Meeting Minutes Say FOMC Doesn't Want to Ease Even if U.S. Growth Slows
In unusually explicit language, the minutes of the Federal Open Market Committee's (FOMC) April 29-30 meeting said the decision to cut rates at the last meeting was "a close call" and that policy-makers will be reluctant to further cut rates even in the face of negative growth.
"Several members noted that it was unlikely to be appropriate to ease policy in response to information suggesting that the economy was slowing further or even contracting slightly in the near term, unless economic and financial developments indicated a significant weakening of the economic outlook," the minutes read.
On April 30, the FOMC cut the target for the Fed funds rate by 25 bps to 2.00%. Richard Fisher of the Dallas Fed and Charles Plosser of the Philadelphia Fed both dissented in favour of no change. Other members of the committee were also reluctant to ease monetary policy, the minutes showed.
"Most members viewed the decision to reduce interest rates at this meeting as a close call. The substantial easing of monetary policy since last September, the ongoing steps taken by the Federal Reserve to provide liquidity and support market functioning, and the imminent fiscal stimulus would help to support economic activity," the minutes said.
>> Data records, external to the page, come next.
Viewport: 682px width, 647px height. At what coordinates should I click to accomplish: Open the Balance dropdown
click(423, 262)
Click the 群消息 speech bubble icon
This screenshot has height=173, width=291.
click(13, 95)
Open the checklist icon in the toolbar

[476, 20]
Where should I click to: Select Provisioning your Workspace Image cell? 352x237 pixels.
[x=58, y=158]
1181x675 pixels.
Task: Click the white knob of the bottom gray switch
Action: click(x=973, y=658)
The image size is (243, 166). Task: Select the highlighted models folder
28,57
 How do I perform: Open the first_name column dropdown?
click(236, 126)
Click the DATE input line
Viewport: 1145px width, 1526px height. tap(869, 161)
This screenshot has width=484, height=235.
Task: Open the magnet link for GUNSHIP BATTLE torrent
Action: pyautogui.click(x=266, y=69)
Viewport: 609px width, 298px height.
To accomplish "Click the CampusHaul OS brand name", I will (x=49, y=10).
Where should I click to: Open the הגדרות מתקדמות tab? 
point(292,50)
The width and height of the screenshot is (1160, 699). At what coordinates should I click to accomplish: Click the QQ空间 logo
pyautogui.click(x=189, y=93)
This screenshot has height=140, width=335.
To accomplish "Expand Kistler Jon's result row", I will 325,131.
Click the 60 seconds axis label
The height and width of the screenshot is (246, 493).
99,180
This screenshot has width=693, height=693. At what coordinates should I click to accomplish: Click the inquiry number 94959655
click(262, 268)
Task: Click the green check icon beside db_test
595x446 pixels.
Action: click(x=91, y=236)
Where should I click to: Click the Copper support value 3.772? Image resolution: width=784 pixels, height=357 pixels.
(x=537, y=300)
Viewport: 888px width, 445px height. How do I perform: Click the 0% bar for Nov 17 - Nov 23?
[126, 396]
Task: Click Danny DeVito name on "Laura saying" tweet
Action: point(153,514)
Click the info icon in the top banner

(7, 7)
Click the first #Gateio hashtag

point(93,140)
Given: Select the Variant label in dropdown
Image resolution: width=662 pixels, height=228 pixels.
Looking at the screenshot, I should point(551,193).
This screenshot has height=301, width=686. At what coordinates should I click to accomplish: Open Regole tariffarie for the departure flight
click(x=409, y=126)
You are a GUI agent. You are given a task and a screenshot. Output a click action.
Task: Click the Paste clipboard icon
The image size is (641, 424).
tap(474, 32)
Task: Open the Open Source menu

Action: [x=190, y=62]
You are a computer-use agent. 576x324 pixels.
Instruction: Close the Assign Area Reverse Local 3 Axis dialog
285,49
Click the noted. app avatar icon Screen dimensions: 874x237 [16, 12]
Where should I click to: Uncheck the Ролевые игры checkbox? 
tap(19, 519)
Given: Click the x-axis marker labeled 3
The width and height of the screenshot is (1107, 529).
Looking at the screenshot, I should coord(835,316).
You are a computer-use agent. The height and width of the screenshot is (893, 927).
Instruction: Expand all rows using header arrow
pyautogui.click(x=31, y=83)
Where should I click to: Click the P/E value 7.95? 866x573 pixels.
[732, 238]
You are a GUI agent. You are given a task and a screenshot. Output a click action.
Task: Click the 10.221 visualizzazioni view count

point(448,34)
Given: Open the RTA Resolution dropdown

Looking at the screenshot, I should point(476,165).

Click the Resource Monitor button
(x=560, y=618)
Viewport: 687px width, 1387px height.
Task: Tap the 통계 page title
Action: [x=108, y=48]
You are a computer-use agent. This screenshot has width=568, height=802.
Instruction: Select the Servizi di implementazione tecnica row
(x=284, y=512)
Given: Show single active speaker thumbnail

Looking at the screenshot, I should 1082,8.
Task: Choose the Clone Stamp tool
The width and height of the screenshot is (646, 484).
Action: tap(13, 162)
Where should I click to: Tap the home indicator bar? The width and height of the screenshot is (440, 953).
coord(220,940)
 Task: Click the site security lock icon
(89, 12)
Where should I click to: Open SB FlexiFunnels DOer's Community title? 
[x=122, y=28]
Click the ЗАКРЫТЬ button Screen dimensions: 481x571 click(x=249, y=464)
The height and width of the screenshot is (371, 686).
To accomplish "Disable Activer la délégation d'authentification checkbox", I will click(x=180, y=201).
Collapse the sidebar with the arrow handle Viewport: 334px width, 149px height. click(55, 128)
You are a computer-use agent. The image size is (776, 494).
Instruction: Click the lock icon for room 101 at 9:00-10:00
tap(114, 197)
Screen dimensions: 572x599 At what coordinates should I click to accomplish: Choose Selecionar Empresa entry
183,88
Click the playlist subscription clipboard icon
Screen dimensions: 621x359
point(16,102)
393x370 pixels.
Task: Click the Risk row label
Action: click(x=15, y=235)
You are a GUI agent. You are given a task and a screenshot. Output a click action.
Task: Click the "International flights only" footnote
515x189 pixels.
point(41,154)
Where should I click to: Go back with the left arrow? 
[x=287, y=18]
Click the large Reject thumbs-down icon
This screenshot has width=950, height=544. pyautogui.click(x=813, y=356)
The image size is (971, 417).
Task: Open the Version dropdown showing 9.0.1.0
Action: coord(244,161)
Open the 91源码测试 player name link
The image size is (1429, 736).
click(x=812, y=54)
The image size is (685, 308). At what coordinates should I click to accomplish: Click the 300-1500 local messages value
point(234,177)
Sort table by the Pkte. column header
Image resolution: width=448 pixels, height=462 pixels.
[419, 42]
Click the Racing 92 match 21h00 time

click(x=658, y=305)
Before the release of the report, Guy LaBas, fixed income strategist from Janney Montgomery Scott, said he will be looking at the FOMC minutes for any discussion on removing the "downside risk" comment from the statement in April. "Is removing that statement a true way of signalling an end to the easing, or is the Fed trying to create more flexibility?" he said.
The minutes said a more careful balance between growth and inflation and other "significant policy actions" was responsible for the removal of the comment.
"The risks to growth were now thought to be more closely balanced by the risks to inflation. Accordingly, the Committee felt that it was no longer appropriate for the statement to emphasize the downside risks to growth," the minutes said.
A multitude of Federal Reserve members have spoken publicly since the April 30 rate decision. With oil prices surging and surveys of inflation expectations increasing, they have been prone to more hawkish rhetoric.